---------- DOCUMENT TEXT ----------
Re: [Scheme-reports] Seeking review of sets and hash tables proposals Alexey Radul (25 May 2013 23:05 UTC)

Re: [Scheme-reports] Seeking review of sets and hash tables proposals Alexey Radul 25 May 2013 23:05 UTC

Oops, forgot one:

8) hash-mod

The proposal does not actually specify the interface of a
(user-supplied) hash function.  Some kinds of hash functions are more
efficient to implement if they know the index range in advance, so
they can use modular arithmetic internally.  Unfortunately, supplying
this information to all hash functions needlessly complicates the
interfaces of ones that do not take advantage of it.  It may also be
the case that specifying that all hash tables have fewer than
max-fixnum buckets may be sufficient (espcially if the underlying
implementation offers an efficient *-mod operation that can be used to
avoid consing intermediate bignums), though that sort of restriction
has its own down sides.

I don't have a concrete suggestion, except to lament the asymmetry
between function definitions (which are allowed to specify that some
parameters are optional) and function call sites (which cannot specify
that some of the arguments can be safely dropped if the callee doesn't
need them).

~Alexey

On Sat, May 25, 2013 at 6:49 PM, Alexey Radul <axch@mit.edu> wrote:
> Having read the proposals and the discussion thread, I have the
> following comments:
>
> 0) +1 for portable hash tables
>
> 1) Functional hash tables?
>
> I am not sure of the value of specifying names for functional update
> procedures that are permitted to take O(n) time.  I fully support
> eventually spelling out some kind of story for some sort of functional
> association structure that offers both reasonably fast lookups and
> reasonably fast updates; but I do not know of any way to get said
> "reasonably fast lookups" to be O(1) in this case.  If hash tables are
> advertised in the preamble as being inherently mutable structures for
> the purposes of this proposal, why bother with a specification for
> very slow functional update functions?
----------
GIVEN PROBLEM:
In the mailing list post, what does the proposal fail to specify about hash functions? The data is not needed for this.
---------- EXCERPTED DATA ----------
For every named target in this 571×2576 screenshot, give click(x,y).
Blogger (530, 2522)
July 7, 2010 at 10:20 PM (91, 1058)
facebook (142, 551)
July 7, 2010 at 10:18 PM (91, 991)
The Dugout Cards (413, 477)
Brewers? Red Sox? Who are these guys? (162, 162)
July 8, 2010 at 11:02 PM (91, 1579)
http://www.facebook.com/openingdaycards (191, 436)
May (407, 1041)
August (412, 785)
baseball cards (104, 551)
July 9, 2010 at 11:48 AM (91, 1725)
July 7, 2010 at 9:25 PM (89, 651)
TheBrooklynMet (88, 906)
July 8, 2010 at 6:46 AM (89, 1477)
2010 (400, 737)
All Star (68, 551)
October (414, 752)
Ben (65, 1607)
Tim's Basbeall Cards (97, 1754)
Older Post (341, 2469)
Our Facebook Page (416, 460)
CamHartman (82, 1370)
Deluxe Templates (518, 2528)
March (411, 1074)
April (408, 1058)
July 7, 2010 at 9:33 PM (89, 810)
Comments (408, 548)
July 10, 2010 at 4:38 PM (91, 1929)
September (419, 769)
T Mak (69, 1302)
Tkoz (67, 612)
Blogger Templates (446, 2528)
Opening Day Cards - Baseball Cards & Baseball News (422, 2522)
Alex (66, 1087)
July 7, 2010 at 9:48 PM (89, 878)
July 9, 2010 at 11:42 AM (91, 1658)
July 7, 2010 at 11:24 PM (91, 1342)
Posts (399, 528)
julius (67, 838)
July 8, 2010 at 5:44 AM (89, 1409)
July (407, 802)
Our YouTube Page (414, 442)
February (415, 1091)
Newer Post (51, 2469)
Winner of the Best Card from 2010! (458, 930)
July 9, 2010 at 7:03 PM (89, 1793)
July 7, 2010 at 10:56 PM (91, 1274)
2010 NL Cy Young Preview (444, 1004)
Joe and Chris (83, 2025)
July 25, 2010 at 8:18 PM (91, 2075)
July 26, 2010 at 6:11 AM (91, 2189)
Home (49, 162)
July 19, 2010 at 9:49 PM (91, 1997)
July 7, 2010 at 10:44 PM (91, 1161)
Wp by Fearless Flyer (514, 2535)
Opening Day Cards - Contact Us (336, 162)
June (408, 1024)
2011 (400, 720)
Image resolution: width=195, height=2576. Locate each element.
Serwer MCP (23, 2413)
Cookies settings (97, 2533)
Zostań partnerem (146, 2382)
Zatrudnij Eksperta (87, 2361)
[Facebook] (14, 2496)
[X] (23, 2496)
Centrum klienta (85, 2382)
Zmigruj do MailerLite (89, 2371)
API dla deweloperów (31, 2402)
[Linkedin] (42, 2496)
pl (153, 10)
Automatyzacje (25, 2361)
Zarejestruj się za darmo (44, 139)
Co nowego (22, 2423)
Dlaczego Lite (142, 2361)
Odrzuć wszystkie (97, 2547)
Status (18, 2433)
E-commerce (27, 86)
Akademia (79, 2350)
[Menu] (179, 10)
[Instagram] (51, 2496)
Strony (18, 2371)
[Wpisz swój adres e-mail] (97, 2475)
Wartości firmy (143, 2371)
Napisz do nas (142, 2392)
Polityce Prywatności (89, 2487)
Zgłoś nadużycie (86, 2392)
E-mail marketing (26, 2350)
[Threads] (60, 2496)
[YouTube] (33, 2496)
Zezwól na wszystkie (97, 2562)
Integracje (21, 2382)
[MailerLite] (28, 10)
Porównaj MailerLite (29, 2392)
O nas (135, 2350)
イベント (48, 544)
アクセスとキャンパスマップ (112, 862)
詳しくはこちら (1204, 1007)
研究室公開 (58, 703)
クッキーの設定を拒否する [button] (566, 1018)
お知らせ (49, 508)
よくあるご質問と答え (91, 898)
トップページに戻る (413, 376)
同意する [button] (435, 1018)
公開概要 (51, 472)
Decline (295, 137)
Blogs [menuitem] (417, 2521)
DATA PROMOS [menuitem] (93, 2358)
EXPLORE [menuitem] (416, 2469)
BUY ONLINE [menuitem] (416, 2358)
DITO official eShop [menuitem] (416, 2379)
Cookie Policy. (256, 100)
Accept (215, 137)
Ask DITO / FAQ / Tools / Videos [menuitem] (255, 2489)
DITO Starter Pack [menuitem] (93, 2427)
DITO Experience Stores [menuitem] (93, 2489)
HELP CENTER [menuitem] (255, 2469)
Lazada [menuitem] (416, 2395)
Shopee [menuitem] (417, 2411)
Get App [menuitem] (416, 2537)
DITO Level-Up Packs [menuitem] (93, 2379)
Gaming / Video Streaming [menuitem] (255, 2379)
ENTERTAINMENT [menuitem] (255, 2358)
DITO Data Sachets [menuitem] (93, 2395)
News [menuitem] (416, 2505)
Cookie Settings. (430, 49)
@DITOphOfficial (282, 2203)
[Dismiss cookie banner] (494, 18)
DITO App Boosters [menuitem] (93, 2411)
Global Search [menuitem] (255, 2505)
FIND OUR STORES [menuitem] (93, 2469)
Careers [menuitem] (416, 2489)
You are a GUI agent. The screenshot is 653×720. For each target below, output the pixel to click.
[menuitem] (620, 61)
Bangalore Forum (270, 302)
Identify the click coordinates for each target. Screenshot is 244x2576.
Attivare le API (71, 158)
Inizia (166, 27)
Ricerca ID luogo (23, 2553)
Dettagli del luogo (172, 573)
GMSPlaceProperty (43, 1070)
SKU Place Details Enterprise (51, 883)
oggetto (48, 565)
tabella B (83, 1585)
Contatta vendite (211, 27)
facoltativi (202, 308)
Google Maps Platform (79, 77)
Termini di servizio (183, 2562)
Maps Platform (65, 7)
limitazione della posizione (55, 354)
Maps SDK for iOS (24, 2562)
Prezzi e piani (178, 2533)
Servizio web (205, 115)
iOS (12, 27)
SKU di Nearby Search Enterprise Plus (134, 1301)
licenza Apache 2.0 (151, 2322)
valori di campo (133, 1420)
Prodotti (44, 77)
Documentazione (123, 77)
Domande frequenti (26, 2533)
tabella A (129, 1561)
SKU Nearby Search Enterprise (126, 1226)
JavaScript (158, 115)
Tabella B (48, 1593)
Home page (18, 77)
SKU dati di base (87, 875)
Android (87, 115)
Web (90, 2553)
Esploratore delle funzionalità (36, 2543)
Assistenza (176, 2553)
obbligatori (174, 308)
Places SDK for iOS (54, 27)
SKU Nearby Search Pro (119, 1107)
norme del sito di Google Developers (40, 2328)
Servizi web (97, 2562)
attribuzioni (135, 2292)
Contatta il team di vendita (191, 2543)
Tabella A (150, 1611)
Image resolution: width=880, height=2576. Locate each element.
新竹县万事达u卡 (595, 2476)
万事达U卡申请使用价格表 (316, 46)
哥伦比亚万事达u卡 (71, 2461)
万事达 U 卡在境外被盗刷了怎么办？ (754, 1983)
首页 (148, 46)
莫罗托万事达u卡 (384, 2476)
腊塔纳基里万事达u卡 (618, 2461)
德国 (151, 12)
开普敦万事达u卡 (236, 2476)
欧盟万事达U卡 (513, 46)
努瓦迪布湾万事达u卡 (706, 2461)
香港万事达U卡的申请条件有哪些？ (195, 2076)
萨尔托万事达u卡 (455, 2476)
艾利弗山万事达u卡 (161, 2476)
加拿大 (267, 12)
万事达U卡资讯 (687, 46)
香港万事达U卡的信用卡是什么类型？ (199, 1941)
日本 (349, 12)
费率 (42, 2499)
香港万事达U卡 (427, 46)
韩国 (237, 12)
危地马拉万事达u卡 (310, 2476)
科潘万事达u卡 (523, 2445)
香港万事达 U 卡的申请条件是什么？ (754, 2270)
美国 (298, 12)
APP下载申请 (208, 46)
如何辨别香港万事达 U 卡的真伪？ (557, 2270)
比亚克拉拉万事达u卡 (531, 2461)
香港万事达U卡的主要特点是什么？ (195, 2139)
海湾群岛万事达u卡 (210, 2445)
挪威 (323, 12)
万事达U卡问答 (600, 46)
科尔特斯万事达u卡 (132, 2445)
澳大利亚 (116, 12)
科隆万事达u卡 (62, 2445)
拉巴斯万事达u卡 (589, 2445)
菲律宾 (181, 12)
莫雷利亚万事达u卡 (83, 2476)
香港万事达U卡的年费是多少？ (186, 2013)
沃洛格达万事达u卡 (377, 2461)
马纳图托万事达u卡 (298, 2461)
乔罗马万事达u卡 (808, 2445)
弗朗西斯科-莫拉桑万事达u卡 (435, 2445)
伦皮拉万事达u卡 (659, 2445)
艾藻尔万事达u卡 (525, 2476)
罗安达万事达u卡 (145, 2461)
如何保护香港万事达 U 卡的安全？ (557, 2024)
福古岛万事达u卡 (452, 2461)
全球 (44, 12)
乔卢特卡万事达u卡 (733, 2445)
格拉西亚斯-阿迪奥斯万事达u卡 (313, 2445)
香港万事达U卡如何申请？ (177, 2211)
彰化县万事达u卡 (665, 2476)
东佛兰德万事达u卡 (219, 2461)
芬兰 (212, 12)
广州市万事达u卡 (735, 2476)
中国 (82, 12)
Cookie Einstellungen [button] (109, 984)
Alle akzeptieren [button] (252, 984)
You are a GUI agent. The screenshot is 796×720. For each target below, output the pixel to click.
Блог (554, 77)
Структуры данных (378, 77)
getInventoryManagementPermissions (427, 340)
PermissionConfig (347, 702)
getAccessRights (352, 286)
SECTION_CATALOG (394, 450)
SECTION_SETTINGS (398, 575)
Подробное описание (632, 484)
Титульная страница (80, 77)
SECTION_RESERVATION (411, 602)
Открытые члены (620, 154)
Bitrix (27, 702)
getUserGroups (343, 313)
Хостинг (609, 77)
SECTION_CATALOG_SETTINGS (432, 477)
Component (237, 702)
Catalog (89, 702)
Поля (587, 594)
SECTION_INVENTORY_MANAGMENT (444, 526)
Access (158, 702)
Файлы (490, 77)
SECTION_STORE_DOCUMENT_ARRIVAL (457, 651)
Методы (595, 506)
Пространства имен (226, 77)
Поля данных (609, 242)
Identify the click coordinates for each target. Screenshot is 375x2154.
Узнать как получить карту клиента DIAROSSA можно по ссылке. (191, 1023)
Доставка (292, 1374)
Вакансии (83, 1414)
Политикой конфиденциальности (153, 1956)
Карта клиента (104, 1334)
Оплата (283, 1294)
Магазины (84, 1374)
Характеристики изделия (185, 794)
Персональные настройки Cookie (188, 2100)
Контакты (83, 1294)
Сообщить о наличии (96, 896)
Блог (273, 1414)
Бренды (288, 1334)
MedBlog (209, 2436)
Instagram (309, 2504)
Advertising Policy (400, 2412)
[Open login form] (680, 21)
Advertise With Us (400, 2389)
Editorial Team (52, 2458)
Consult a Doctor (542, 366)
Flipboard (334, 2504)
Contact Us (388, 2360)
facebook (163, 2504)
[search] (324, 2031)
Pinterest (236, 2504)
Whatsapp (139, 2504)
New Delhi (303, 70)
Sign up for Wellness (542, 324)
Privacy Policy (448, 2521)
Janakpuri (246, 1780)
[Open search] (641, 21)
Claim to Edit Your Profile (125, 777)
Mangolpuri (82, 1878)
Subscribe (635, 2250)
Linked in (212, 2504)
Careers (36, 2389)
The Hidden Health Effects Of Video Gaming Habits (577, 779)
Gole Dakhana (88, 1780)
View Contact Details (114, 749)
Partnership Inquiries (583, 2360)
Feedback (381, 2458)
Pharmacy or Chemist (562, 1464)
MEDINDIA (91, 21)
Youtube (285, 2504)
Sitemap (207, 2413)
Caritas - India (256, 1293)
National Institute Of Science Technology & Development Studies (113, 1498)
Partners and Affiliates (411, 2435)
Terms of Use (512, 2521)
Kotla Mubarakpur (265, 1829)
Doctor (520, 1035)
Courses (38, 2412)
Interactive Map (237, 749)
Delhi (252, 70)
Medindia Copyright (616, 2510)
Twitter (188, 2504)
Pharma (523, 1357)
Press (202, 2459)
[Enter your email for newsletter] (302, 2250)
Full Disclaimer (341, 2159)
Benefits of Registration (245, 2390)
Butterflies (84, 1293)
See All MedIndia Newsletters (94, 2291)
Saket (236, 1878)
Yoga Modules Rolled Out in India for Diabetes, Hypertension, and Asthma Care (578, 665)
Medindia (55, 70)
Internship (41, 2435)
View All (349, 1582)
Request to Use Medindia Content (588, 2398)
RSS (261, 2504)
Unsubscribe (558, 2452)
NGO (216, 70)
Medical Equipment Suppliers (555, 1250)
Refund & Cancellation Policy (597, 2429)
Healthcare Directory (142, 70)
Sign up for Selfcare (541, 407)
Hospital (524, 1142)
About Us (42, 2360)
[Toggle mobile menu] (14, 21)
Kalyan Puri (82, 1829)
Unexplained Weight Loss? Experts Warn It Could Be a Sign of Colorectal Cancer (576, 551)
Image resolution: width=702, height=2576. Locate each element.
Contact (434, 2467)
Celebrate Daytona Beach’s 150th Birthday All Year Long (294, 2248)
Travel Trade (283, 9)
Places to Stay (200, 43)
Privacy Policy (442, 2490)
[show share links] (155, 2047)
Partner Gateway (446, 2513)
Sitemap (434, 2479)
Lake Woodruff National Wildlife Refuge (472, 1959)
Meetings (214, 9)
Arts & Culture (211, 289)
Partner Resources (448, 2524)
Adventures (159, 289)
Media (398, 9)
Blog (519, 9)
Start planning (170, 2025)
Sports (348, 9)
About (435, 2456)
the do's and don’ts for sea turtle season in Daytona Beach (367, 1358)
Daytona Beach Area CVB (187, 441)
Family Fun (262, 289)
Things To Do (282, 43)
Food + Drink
----------
ANSWER:
It does not specify the interface of a user-supplied hash function.